Wednesday 8 June 2016

Crete and being on the cusp


Hersonissos square

The texture of our journey has changed.  We are in a proper city again with ordinary shops and supermarkets and traffic jams.  It is a bit of a relief to be just people instead of tourists.  Tourism is a subordinate part of the Cretan economy which includes winemaking and olives and textiles and who knows what more.  Crete is a huge island and we can’t hope to explore it all.

 Cretans may or may not be liars but everyone we have met so far has been exceptionally kind and humorous and I’d love to have more time here.  It is a place where one could live for a while, all colours of brown and cream and grey and pleasantly untidy. Also much greener than the other islands.  It must get decent rain.

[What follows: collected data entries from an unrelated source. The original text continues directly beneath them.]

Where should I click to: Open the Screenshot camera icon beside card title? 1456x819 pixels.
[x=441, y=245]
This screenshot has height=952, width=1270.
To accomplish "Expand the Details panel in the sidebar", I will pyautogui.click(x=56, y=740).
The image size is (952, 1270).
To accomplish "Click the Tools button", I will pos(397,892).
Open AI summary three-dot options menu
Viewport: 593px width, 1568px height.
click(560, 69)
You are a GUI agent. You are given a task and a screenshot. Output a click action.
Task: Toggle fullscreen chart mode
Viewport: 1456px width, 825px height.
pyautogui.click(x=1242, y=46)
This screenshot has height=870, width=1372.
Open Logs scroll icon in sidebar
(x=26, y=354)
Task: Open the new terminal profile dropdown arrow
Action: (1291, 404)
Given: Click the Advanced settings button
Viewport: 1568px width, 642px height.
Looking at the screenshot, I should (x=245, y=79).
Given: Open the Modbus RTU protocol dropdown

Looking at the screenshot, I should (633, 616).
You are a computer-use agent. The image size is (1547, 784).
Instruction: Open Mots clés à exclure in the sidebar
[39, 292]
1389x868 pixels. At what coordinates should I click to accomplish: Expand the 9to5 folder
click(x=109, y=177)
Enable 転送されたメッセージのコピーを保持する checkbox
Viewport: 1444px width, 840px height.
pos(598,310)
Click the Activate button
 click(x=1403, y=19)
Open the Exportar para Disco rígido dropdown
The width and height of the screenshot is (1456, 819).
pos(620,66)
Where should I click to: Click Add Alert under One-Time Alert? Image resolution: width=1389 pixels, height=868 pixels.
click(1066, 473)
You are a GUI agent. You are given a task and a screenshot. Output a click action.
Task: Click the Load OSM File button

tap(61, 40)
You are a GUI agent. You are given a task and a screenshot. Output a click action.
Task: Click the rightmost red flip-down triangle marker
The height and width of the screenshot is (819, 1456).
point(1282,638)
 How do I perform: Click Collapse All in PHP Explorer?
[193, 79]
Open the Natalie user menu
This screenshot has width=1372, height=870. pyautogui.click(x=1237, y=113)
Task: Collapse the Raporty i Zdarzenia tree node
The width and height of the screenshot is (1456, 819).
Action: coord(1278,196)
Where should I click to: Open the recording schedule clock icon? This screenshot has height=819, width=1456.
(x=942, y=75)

We got off the ferry and discovered our Golden Valentin hotel was way out of town in a place called Hernonissos.  It turned out there were subsections of Hernonissos, one of which was a village with very narrow streets.  Our GPS flag said we had arrived but we hadn't. But there was no hotel in sight and we had no idea where to go except going anywhere was almost impossible in our yellow rental car which squeals when in low gear.  The lanes were very small and we felt outrageous making such a noise in the little place..  A man we subsequently learned was called Adonis came out of his bar and looked at us, expressionless.  I got out and flung up my hands “We are lost! Do you speak English?”  He said nothing so I resorted to the pantomime one uses in such situations.  Frantic hands, exaggerated gestures, submissive attitude.  “It’s impossible to find it” he said in perfect English. “I’ll go and get my motorbike and you can follow me”.  I was so grateful I didn’t care about feeling an idiot.

The place was nice when we got here.  It had been so cheap we were expecting anything, but it is a little studio with a hotplate, kettle and fridge and has cats and a kitten that visits us and is so young its tail trembles.  It is plump and turns up its nose at our saucer of milk.  It only wants to be cuddled.  There is even a swimming pool here which wonder of wonders Grant says he might get into.
A  local comes to call
We went to the ruins of Knossos yesterday and learnt lots of stuff about virility and fertility.  Our feminist guide made a point of the fact that girls jumped bulls too and labyrinth actually means double headed axe despite what we think. (Just checked that and labyrinth has got nothing to do with double headed axes.  Maybe I’d just met my first Cretan liar!)  I then got an appalling stomach cramp and had to inch my way back to the toilets at the entrance and so the rest of her wisdom was lavished on Grant and the two others in the group.  It is a magnificent site though and I look forward to going to the museum to see what was once in it.
Views of the Palace at Knossis
We went back to the village to thank our saviour of the night before and he seemed a bit embarrassed.  Grant gave him a little koala which he put on his finger, quite bemused.  But he told us a lot about his sojourn in Indochina, which he said he loved.  I asked why he came back to Crete and he said cryptically “Life does not always turn out the way you want it to” .
On the way to the museum today I stopped by at a pharmacy (all of them are indicated by big flashing green crosses) to get some Citravescent.  If you don’t know what that’s for you don’t need to know.  It doesn’t exist in Greece but I was shocked to be offered over the counter antibiotics for what ailed me.  Sledgehammers and cracking nuts crossed my mind but I got some anyway just in case.

The museum was amazing and modern and had extraordinary glass that seemed not to be there, (a hazard if you are a bit myopic like me).  But it was so beautifully organized that you went hungrily from one case of pots to another and never felt you’d had enough.  A little coffin for being buried in the foetal position had its lid casually shifted slightly to one side so the looker could peer in at a heap of bones from 300BC. 

Near the end of one room were votive figurines all with their arms up or as though holding an invisible something.  A large group of Chinese people in front of the exhibit were all posing with arms up or holding an invisible something , smiling and copying the statues.  The guard came over “Photo OK, no posing” she said. I wondered why not.

Jugs were my favourite thing, so quirky in design and generously spouted in dozens of different ways.  The wall paintings however puzzled me.  Small scraps of the original were placed by the conservators who then imagined the rest of the dolphin or whatever.  How could they possibly know that was how the pictures were?

I have been less light hearted today than usual.  Maybe it is because now is the cusp of our trip and we go now from the land of the strange to where we must be real people who can speak the languages and know, more or less how, to behave.  There is a childishness in being a tourist.  The shops near our beach residence reflect this in the toys they offer us. Silly ugly things to be bought and gifted, snow domes with plastic Minoan statues in them, wooden penis key rings, beach towels with maps and donkeys. Tomorrow we must grow up and move on into the proper world.

 But I know in truth it will be good to be real again, to see people we love and find out what’s been going on.  Perhaps all that’s wrong is that I’m a bit travel weary.